→ Task objective
Write out each line of the entries below that holds the word "agent".

(Excerpts from a dataset)

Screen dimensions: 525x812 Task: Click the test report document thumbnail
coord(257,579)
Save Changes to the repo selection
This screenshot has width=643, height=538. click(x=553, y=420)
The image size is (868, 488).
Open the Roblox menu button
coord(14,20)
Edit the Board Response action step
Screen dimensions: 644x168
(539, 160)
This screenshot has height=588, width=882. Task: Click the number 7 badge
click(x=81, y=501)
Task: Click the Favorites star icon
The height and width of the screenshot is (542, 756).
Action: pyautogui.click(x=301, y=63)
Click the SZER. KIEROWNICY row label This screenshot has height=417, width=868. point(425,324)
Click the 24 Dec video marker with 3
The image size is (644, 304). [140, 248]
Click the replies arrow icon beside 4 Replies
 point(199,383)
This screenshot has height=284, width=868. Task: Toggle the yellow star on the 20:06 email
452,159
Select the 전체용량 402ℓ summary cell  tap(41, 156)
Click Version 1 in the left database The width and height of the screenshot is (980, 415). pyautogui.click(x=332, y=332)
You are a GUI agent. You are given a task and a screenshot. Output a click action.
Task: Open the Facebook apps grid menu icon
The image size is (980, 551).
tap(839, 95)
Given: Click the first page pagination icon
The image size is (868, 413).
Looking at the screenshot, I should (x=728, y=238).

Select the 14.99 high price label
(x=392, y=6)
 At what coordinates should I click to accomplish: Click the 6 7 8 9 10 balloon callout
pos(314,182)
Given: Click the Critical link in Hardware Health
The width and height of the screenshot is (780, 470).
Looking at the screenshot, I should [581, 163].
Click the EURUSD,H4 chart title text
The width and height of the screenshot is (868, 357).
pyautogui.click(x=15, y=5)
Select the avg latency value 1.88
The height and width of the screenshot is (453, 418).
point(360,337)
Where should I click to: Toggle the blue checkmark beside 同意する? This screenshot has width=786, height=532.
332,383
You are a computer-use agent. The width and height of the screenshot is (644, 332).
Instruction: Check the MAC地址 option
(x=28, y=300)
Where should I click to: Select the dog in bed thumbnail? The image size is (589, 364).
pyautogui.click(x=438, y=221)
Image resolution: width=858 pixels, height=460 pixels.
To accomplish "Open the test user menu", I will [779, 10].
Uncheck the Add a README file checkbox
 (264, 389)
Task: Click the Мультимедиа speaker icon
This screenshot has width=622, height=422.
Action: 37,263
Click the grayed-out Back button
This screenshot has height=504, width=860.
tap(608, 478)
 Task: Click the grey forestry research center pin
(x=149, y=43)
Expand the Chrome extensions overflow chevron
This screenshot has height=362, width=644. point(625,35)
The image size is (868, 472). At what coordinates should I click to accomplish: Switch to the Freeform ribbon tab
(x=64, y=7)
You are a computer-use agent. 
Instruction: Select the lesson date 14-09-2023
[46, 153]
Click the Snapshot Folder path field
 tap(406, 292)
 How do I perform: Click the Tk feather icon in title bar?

→ Written solution
You are a GUI agent. You are given a task and a screenshot. Output a click action.
You are a computer-use agent. The width and height of the screenshot is (644, 332).
You are a computer-use agent. 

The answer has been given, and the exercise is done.